A lawsuit filed today says the 11 men on Nebraska's death row can't be executed because their death sentences were converted to life in prison when the death penalty was repealed in 2015.
The American Civil Liberties Union of Nebraska filed the complaint, seeking a court order barring any executions.
The ACLU says Gov. Pete Ricketts overstepped the Nebraska Constitution's separation of powers clause, because he funded and controlled a petition drive to overturn the repeal.
Voters overturned the Legislature's decision and restored the death penalty in November 2016.
Jose Sandoval, the leader of a 2002 botched bank robbery in Norfolk that left five people dead, was expected to be the first death row inmate executed.
Prison officials informed him of the drugs that would be used in his lethal injection on November 9th.
The Nebraska Supreme Court hasn't issued an execution warrant, so no date has been set for Sandoval's execution.
But, by law, the director of corrections must provide notice to the condemned inmate at least 60 days before the Attorney General's request for an execution warrant.
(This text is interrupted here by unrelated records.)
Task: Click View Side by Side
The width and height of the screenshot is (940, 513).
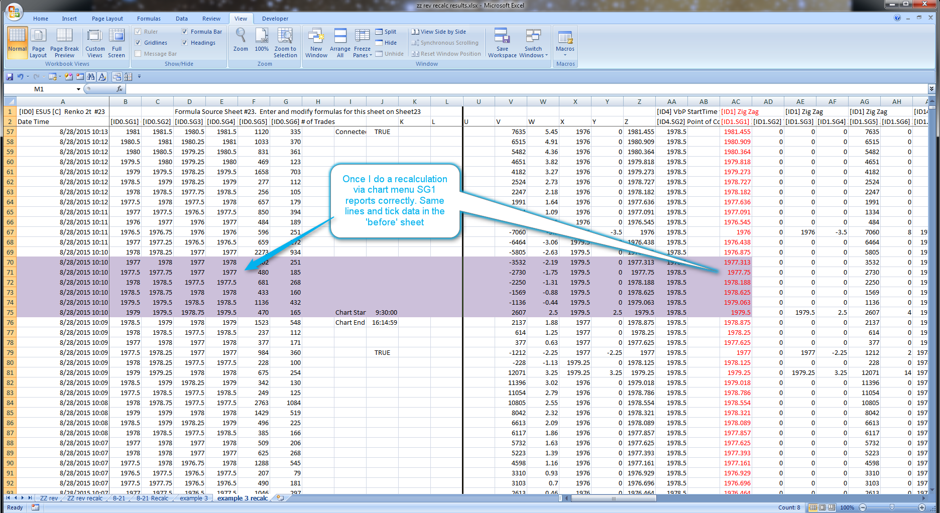Action: 439,32
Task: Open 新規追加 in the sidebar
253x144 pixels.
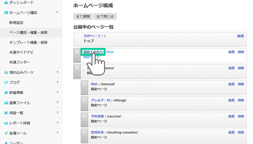Action: coord(16,22)
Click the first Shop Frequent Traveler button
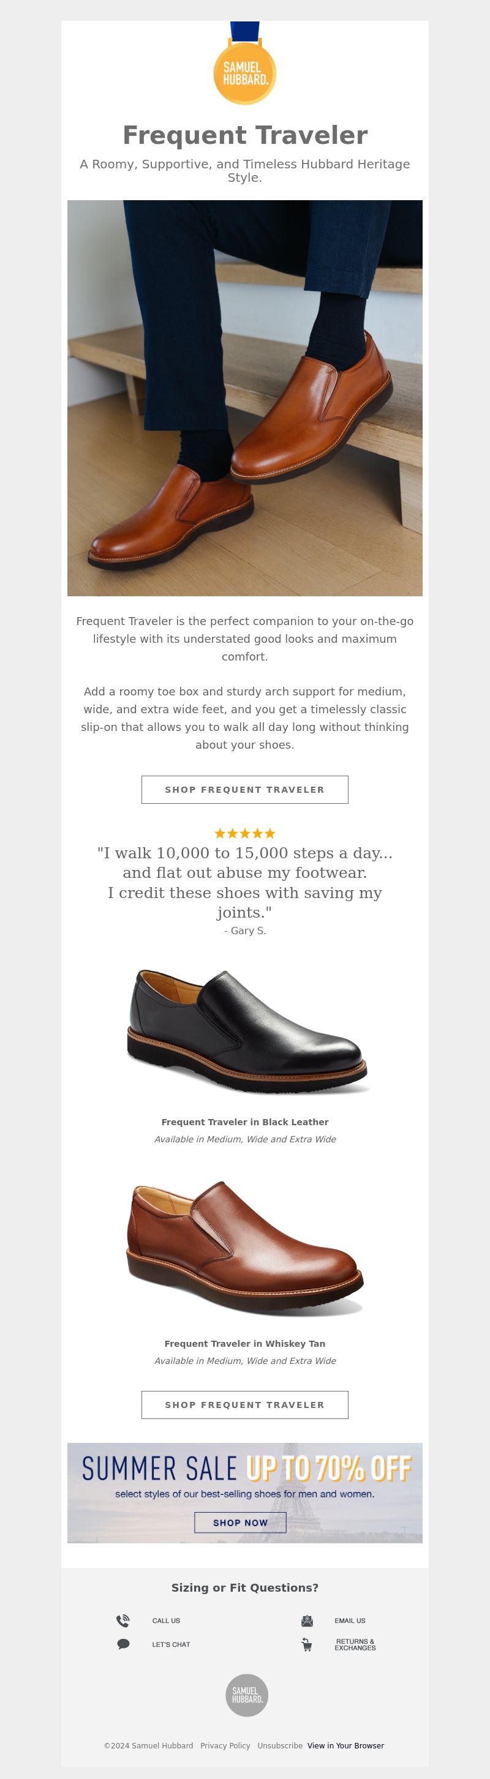 click(x=245, y=789)
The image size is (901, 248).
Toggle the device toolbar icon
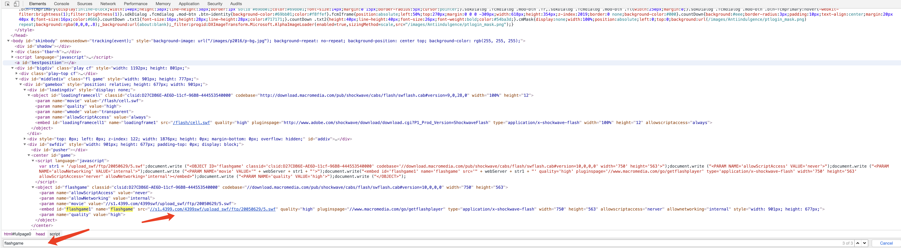point(16,4)
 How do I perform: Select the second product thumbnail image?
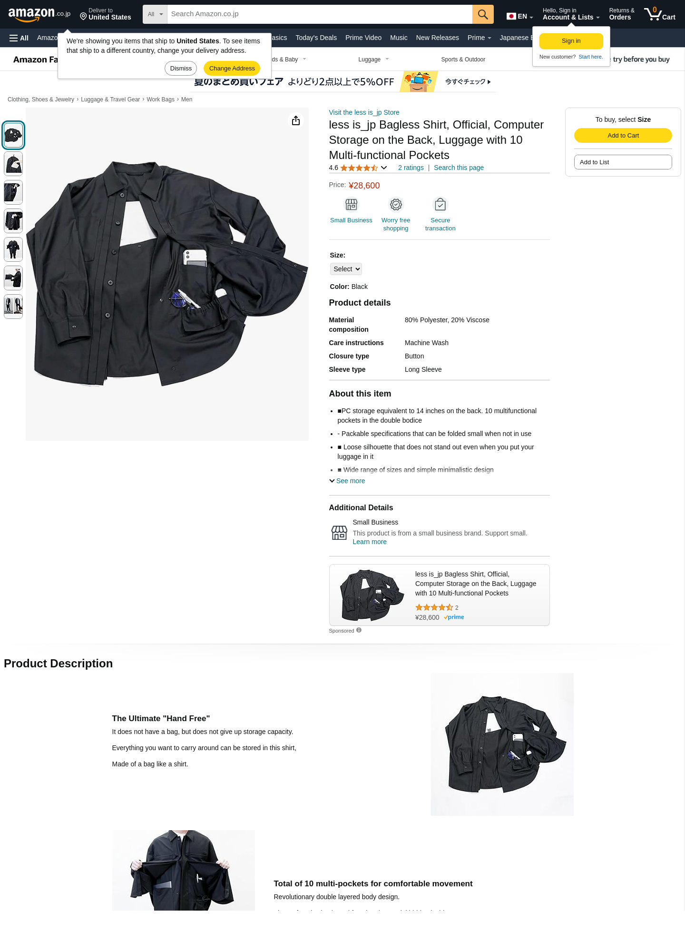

In September 2002, Erick Vela, Jorge Galindo and Sandoval walked into the US Bank branch, in Norfolk, and within 40 seconds shot and killed four bank employees and a customer in a botched robbery.
A fourth man, Gabriel Rodriguez, the getaway driver, dropped them off and then left during the robbery.
In January of 2005, a three-judge panel convicted Sandoval on five counts of first-degree murder, and sentenced him to death.
This would be the first execution, in Nebraska, in 20-years.